Perbedaan Riwayat Mengapa ada yang berupaya menyangkal kebenaran Mushaf
Utsmani? Jawabannya terdapat pada sejarah Al-Quran itu sendiri, dimana terdapat
riwayat ataupun berita-berita mengenai proses penyusunannya yang mengandung
perbedaan. Di antaranya adalah berita mengenai adanya beberapa mushaf yang
dimiliki Sahabat yang tidak sama dengan Mushaf Utsmani, seperti Mushaf Ubay bin
Ka‘ab dan Mushaf Ibnu Mas‘ud yang satu sama lain agak berbeda dari segi
susunannya. Begitu pula dari segi kelengkapan surah-surahnya. Misalnya pada
Mushaf Ibnu Mas‘ud tidak terdapat surat an-Nas dan al-Falaq. Sementara pada
Mushaf Ubay bin Ka‘ab ada sejumlah kecil tambahan. Ada juga yang menyusunnya
berdasarkan tanggal penurunannya. Misalnya Mushaf Sayidina ‘Ali, yang
diriwayatkan berawal dengan “iqra’ bismi rabbika” yaitu awal surah al-‘Alaq.

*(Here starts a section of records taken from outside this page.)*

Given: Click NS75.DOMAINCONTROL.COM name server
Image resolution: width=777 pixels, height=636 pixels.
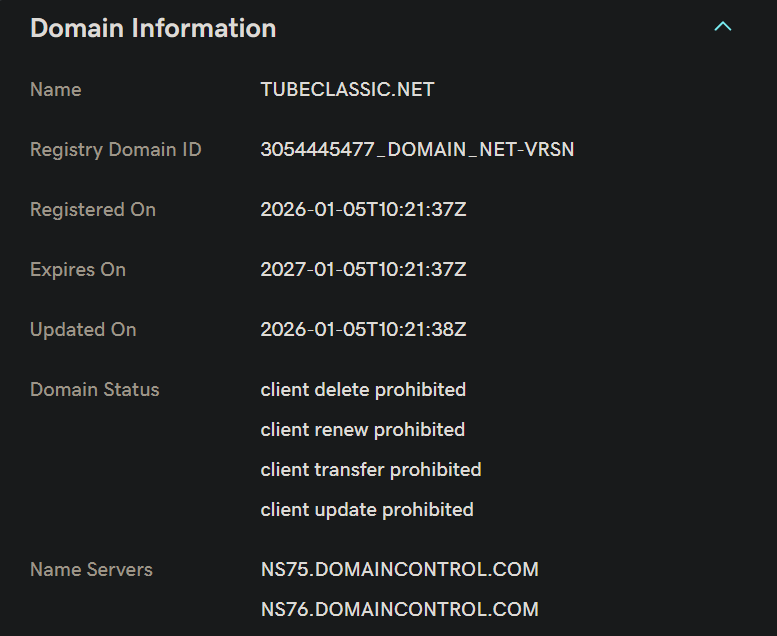Looking at the screenshot, I should [x=399, y=570].
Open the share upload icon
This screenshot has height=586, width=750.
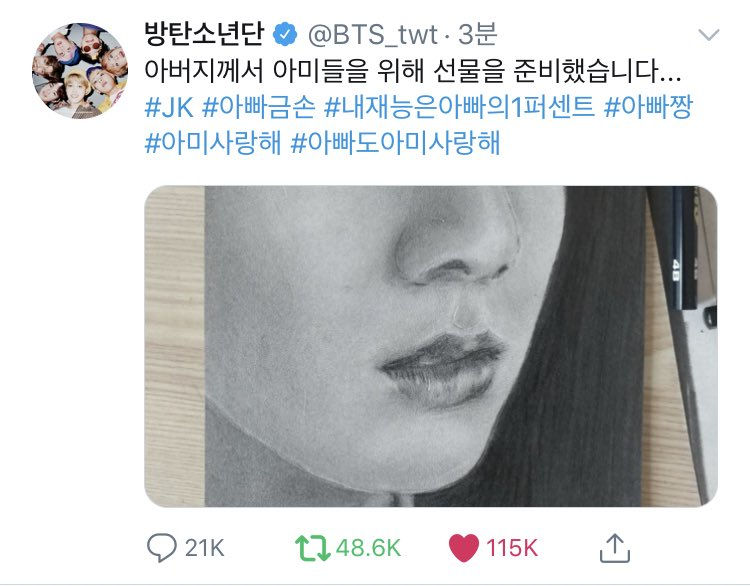point(615,548)
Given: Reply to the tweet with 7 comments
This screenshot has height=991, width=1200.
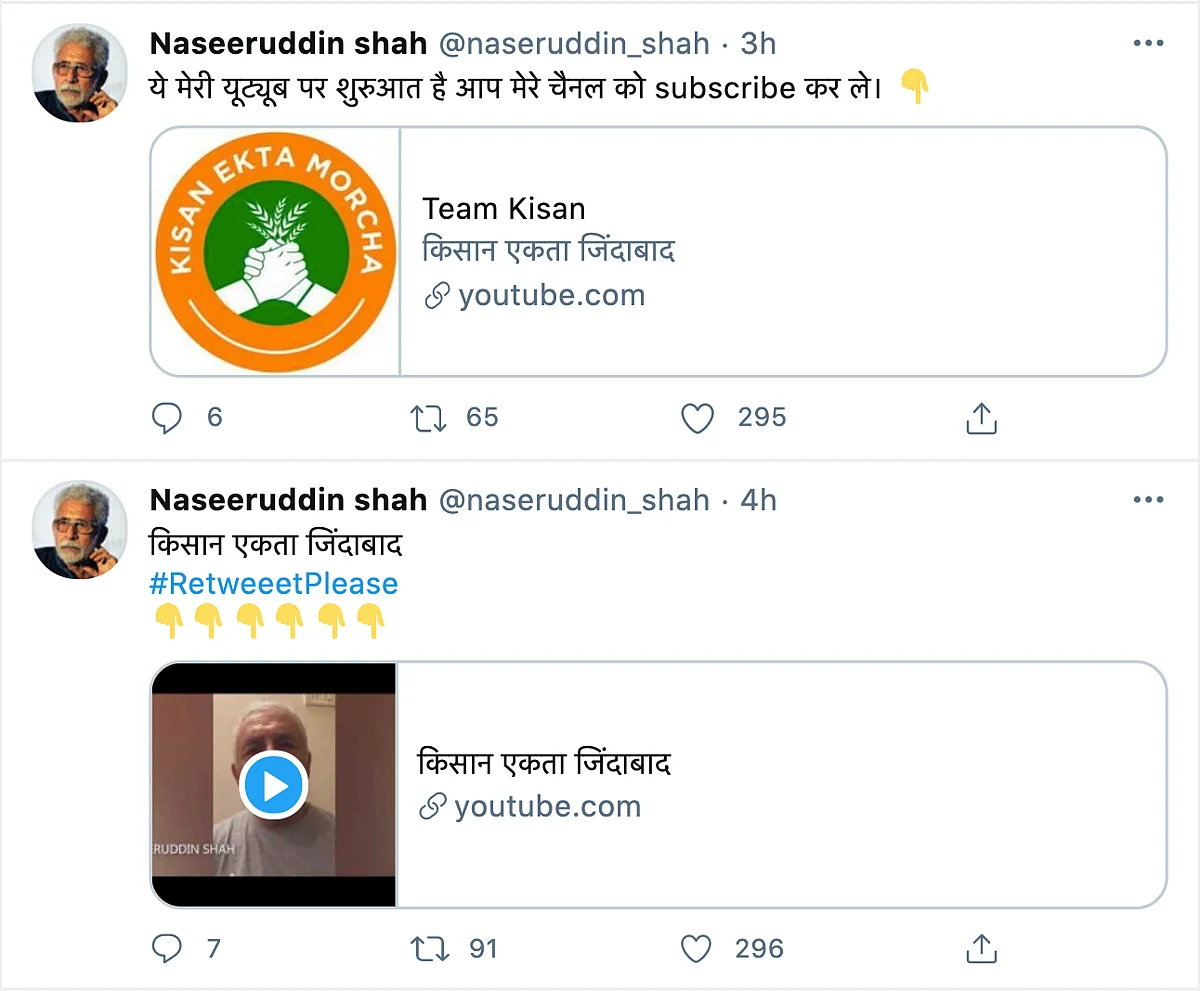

Walau bagaimanapun semua itu hanyalah riwayat yang bersifat ahad atau
berita-berita yang disampaikan oleh segelintir orang yang disebutkan dalam
kitab-kitab tertentu, seperti kitab Tafsir, Lughah, dan Qiraat. Sejauh mana
kebenaran riwayat itu memang dapat ditelusuri dari Ulum al-Hadits dan hal itu
sudah diperkirakan oleh para ulama Islam. Oleh karena itu mereka tetap melayani
kritikan-kritikan yang ditujukan kepada Mushaf Utsmani, selagi ada dasar
periwayatannya.
Sebagai contoh, menurut Ibnu Hajar riwayat yang
mengatakan bahwa Mushaf Ibnu Mas’ud itu tidak mengandungi Surat al-Falaq dan
Surat an-Nas adalah sah. Sementara bagi Fakhruddin ar-Razi dan an-Nawawi,
riwayat itu batil. Ar-Razi diantaranya berhujah bahwa jika benar bahwa di dalam
Mushaf Ibnu Mas’ud itu tidak terdapat kedua surah tersebut, maka hanya ada dua
kemungkinan. Pertama, jika periwayatan Al-Quran secara mutawatir telah tercapai
di zaman Sahabat, maka pengurangan itu membawa kepada kekufuran dan tidak
mungkin Ibnu Mas’ud berbuat kufur seperti itu. Kedua, jika periwayatan secara
mutawatir belum tercapai di zaman Sahabat, ini bermakna al-Qur’an tidak
diriwayatkan secara mutawatir sejak awalnya, maka hal ini juga tidak dapat
diterima. Oleh karena itu bagi ar-Razi hanya ada satu jawaban yang mungkin,
yaitu riwayat yang mengatakan bahwa Mushaf Ibnu Mas’ud itu tidak mengandung
al-mu‘awwidzatain itu adalah riwayat yang tidak sah.
Ibnu Hazm juga
mengatakan bahwa riwayat itu dusta. Ia mengemukakan riwayat lain dari Ibnu
Mas’ud sendiri bahwa dalam mushaf beliau terdapat kedua surah tersebut.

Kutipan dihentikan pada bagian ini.